The one year young Fitzroy restaurant lost half its kitchen crew in March, but Brisbane chef Ashley Hicks has saved the day. Just make sure you go the full degustation, where Hick’s really hits his stride.
Stepping in off the street, the white room with soft lighting, polished concrete flooring and intricate weaved rope sculptures makes Keir Vaughan and Emma O’Mara’s space one of the most elegant and tranquil we’ve seen for some time. Thankfully, as they both come from design backgrounds, elegant doesn’t mean boring. A mascot hog guards the door and a deeply saturated and downright sexy still life of produce and animals galore dominates the entrance. It looks like the fevered hallucination of a food lover - or a duck lover - we’re not sure, but we like it.

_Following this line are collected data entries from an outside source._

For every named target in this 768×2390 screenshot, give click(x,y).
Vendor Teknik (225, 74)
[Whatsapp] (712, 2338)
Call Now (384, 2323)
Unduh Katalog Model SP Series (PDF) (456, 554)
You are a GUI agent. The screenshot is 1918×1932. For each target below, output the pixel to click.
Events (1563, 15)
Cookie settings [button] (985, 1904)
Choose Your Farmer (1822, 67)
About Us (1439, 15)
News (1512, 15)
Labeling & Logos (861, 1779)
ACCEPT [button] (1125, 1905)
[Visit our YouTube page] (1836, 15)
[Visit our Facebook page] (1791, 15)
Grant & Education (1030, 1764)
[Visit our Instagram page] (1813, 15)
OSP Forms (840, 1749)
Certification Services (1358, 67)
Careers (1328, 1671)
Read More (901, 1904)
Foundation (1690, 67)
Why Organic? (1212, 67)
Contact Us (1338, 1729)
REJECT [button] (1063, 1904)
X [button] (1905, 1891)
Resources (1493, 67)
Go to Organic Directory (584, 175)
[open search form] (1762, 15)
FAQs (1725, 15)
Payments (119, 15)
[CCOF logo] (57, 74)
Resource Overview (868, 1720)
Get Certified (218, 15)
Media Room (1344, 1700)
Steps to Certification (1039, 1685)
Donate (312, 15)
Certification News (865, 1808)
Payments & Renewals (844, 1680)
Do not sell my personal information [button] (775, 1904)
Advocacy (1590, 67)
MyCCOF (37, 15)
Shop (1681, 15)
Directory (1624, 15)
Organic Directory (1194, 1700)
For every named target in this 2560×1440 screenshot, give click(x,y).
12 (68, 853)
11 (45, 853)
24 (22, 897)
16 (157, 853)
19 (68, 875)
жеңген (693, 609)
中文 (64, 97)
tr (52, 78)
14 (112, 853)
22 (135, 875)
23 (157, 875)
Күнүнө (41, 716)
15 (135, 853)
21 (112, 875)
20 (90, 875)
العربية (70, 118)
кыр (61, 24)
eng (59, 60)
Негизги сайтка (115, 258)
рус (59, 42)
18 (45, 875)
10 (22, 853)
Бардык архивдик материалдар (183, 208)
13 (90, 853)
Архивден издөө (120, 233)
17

Waitstaff with black pants up to their navels and dorky/adorable braces (depending on your hipster tendencies) ably guide the growing throngs through the exceptional and accessible wine list, and a menu that is notable for its brevity (five entrees, four mains, scant description). If in doubt, don’t be afraid to ask questions, but don’t fear chancing it either as there isn’t a single dish you’ll regret ordering. In a bold move, weekend evenings and Sunday lunch see a la carte replaced by a mandatory five-course set menu, although you can still get charcuterie and cheese at the bar. We like not having to make any decisions, and you won’t resent what you get for your $80, but still, it’s brave stuff in a neighbourhood whose claim to dining fame is souvlakis and $5 pizza.
If given the choice, start with some charcuterie ($22), showcasing duck liver parfait with a satisfying to crack toffee crust, slivers of saucisson (dried sausage) and rich, salty rillettes, and then get involved in a flaky, butter-rich, and sweet shallot tart tatin that exemplifies the kitchens winning execution of simple, French classics. If numbers allow, try to get all of the main dishes to at least marvel at the artistry in their assembly, but if that’s ridiculous, get the fillet of beef ($32) which after being cooked for, oh, years, at a mere 120 degrees has transitioned without a fight from raw to cooked, maintaining rich colour and complete tenderness. Served with smoked baby leek, the dish is well rounded, but it’s the sticky and richly flavoured length of tendon that’s the sensory surprise. Lamb, equally willed into submission over aeons comes in three parts: breast with crisp skin, deep fried sweetbreads, and fillet. Jerusalem artichokes, acidic salsa verde and edible flowers form the rest of the pretty as a picture plate ($30). For dessert, the menu again says mysterious things like: chestnut, apple, date, honey. It sounds like recess, but the slate plate arrives bearing so many components it looks like a (stylised) army assault course. Shards of dried chestnut and a scattering of candied dates perch atop soft meringue beehives on a stroke of chestnut puree ($14). Carefully arranging textures and flavors, Aderton is a landscape architect of food.
A place for fans of old-school fine dining, the Brix is dignified, refined, classic and lovely, and we’re crushing on it big time.